What the task asks ▸ Every entry must come back exactly as it was given.

Provided records ▸

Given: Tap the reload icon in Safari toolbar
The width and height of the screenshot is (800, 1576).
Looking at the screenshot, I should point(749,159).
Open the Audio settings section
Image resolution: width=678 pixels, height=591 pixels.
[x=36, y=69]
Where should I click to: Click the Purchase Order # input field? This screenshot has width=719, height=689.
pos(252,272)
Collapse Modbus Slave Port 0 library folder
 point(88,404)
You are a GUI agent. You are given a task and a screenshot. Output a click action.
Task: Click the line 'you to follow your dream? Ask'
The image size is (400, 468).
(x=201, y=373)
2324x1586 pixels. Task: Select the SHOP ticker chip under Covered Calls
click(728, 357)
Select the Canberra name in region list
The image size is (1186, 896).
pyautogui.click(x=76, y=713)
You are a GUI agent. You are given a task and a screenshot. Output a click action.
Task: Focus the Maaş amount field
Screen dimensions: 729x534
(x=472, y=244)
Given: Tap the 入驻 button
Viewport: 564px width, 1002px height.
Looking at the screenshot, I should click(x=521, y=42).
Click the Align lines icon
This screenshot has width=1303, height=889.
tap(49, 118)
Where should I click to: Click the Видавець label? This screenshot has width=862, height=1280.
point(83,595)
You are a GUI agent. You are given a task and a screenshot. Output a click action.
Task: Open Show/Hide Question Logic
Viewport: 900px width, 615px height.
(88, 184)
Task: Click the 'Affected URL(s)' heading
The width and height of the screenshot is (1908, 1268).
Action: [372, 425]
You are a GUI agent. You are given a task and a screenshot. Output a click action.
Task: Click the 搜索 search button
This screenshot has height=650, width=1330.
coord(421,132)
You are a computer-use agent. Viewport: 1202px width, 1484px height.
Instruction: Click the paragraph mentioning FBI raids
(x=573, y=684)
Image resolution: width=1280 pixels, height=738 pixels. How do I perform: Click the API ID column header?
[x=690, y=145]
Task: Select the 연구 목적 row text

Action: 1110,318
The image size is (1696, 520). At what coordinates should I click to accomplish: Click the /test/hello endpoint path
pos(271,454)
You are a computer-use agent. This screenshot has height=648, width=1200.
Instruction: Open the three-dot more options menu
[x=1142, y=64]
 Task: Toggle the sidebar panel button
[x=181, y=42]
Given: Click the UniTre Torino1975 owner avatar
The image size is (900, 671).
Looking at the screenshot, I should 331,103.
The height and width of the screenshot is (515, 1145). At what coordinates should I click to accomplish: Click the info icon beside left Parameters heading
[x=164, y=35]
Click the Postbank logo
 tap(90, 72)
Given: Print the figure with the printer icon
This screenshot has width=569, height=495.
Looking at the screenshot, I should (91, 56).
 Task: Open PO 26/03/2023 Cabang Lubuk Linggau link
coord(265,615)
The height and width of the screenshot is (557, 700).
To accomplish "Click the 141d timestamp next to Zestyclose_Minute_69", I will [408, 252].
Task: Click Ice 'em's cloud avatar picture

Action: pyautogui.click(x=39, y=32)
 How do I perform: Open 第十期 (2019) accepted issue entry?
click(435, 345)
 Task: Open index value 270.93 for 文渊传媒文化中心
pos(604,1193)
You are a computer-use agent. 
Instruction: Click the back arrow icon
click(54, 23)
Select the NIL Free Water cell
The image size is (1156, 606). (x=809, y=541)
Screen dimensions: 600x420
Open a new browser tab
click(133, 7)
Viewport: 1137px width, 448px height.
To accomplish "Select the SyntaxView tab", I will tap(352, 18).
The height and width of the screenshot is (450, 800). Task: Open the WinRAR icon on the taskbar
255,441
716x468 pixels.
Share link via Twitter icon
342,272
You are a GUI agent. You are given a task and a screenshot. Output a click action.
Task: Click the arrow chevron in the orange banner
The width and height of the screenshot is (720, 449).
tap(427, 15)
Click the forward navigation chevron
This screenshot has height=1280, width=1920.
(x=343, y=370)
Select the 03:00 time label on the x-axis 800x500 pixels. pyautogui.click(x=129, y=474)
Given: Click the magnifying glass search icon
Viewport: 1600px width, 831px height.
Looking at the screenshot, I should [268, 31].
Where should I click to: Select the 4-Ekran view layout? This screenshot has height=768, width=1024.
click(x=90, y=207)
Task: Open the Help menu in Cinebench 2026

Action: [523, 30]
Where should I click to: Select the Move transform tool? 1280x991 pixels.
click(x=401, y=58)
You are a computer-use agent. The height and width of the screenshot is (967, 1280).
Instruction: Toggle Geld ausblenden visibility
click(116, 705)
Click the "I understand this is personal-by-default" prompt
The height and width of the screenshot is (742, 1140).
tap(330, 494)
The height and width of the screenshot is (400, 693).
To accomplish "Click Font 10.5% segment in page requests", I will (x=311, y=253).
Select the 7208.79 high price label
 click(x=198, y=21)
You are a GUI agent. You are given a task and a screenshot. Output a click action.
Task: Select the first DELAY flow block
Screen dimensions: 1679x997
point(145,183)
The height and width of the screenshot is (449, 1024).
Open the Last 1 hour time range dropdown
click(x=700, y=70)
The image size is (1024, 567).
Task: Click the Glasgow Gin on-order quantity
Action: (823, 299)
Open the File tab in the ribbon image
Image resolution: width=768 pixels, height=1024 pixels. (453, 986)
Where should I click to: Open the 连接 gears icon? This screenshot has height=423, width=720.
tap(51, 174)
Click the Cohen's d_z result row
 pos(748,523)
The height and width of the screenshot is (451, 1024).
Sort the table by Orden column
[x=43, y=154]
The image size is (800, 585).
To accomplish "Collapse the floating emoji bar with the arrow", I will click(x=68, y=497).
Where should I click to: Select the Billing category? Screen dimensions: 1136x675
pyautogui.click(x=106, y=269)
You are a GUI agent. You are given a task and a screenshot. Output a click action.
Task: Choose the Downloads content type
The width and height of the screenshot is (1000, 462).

Worked solution ▸
Given: Tap the reload icon in Safari toolbar
The width and height of the screenshot is (800, 1576).
Looking at the screenshot, I should point(749,159).
Open the Audio settings section
Image resolution: width=678 pixels, height=591 pixels.
[x=36, y=69]
Where should I click to: Click the Purchase Order # input field? This screenshot has width=719, height=689.
pos(252,272)
Collapse Modbus Slave Port 0 library folder
 point(88,404)
You are a GUI agent. You are given a task and a screenshot. Output a click action.
Task: Click the line 'you to follow your dream? Ask'
The image size is (400, 468).
(x=201, y=373)
2324x1586 pixels. Task: Select the SHOP ticker chip under Covered Calls
click(728, 357)
Select the Canberra name in region list
The image size is (1186, 896).
pyautogui.click(x=76, y=713)
You are a GUI agent. You are given a task and a screenshot. Output a click action.
Task: Focus the Maaş amount field
Screen dimensions: 729x534
(x=472, y=244)
Given: Tap the 入驻 button
Viewport: 564px width, 1002px height.
Looking at the screenshot, I should click(x=521, y=42).
Click the Align lines icon
This screenshot has width=1303, height=889.
tap(49, 118)
Where should I click to: Click the Видавець label? This screenshot has width=862, height=1280.
point(83,595)
You are a GUI agent. You are given a task and a screenshot. Output a click action.
Task: Open Show/Hide Question Logic
Viewport: 900px width, 615px height.
(88, 184)
Task: Click the 'Affected URL(s)' heading
The width and height of the screenshot is (1908, 1268).
Action: [372, 425]
You are a GUI agent. You are given a task and a screenshot. Output a click action.
Task: Click the 搜索 search button
This screenshot has height=650, width=1330.
coord(421,132)
You are a computer-use agent. Viewport: 1202px width, 1484px height.
Instruction: Click the paragraph mentioning FBI raids
(x=573, y=684)
Image resolution: width=1280 pixels, height=738 pixels. How do I perform: Click the API ID column header?
[x=690, y=145]
Task: Select the 연구 목적 row text

Action: 1110,318
The image size is (1696, 520). At what coordinates should I click to accomplish: Click the /test/hello endpoint path
pos(271,454)
You are a computer-use agent. This screenshot has height=648, width=1200.
Instruction: Open the three-dot more options menu
[x=1142, y=64]
 Task: Toggle the sidebar panel button
[x=181, y=42]
Given: Click the UniTre Torino1975 owner avatar
The image size is (900, 671).
Looking at the screenshot, I should 331,103.
The height and width of the screenshot is (515, 1145). At what coordinates should I click to accomplish: Click the info icon beside left Parameters heading
[x=164, y=35]
Click the Postbank logo
 tap(90, 72)
Given: Print the figure with the printer icon
This screenshot has width=569, height=495.
Looking at the screenshot, I should (91, 56).
 Task: Open PO 26/03/2023 Cabang Lubuk Linggau link
coord(265,615)
The height and width of the screenshot is (557, 700).
To accomplish "Click the 141d timestamp next to Zestyclose_Minute_69", I will [408, 252].
Task: Click Ice 'em's cloud avatar picture

Action: pyautogui.click(x=39, y=32)
 How do I perform: Open 第十期 (2019) accepted issue entry?
click(435, 345)
 Task: Open index value 270.93 for 文渊传媒文化中心
pos(604,1193)
You are a computer-use agent. 
Instruction: Click the back arrow icon
click(54, 23)
Select the NIL Free Water cell
The image size is (1156, 606). (x=809, y=541)
Screen dimensions: 600x420
Open a new browser tab
click(133, 7)
Viewport: 1137px width, 448px height.
To accomplish "Select the SyntaxView tab", I will tap(352, 18).
The height and width of the screenshot is (450, 800). Task: Open the WinRAR icon on the taskbar
255,441
716x468 pixels.
Share link via Twitter icon
342,272
You are a GUI agent. You are given a task and a screenshot. Output a click action.
Task: Click the arrow chevron in the orange banner
The width and height of the screenshot is (720, 449).
tap(427, 15)
Click the forward navigation chevron
This screenshot has height=1280, width=1920.
(x=343, y=370)
Select the 03:00 time label on the x-axis 800x500 pixels. pyautogui.click(x=129, y=474)
Given: Click the magnifying glass search icon
Viewport: 1600px width, 831px height.
Looking at the screenshot, I should [268, 31].
Where should I click to: Select the 4-Ekran view layout? This screenshot has height=768, width=1024.
click(x=90, y=207)
Task: Open the Help menu in Cinebench 2026

Action: [523, 30]
Where should I click to: Select the Move transform tool? 1280x991 pixels.
click(x=401, y=58)
You are a computer-use agent. The height and width of the screenshot is (967, 1280).
Instruction: Toggle Geld ausblenden visibility
click(116, 705)
Click the "I understand this is personal-by-default" prompt
The height and width of the screenshot is (742, 1140).
tap(330, 494)
The height and width of the screenshot is (400, 693).
To accomplish "Click Font 10.5% segment in page requests", I will (x=311, y=253).
Select the 7208.79 high price label
 click(x=198, y=21)
You are a GUI agent. You are given a task and a screenshot. Output a click action.
Task: Select the first DELAY flow block
Screen dimensions: 1679x997
point(145,183)
The height and width of the screenshot is (449, 1024).
Open the Last 1 hour time range dropdown
click(x=700, y=70)
The image size is (1024, 567).
Task: Click the Glasgow Gin on-order quantity
Action: (823, 299)
Open the File tab in the ribbon image
Image resolution: width=768 pixels, height=1024 pixels. (453, 986)
Where should I click to: Open the 连接 gears icon? This screenshot has height=423, width=720.
tap(51, 174)
Click the Cohen's d_z result row
 pos(748,523)
The height and width of the screenshot is (451, 1024).
Sort the table by Orden column
[x=43, y=154]
The image size is (800, 585).
To accomplish "Collapse the floating emoji bar with the arrow", I will click(x=68, y=497).
Where should I click to: Select the Billing category? Screen dimensions: 1136x675
pyautogui.click(x=106, y=269)
You are a GUI agent. You are given a task and a screenshot. Output a click action.
Task: Choose the Downloads content type
The width and height of the screenshot is (1000, 462).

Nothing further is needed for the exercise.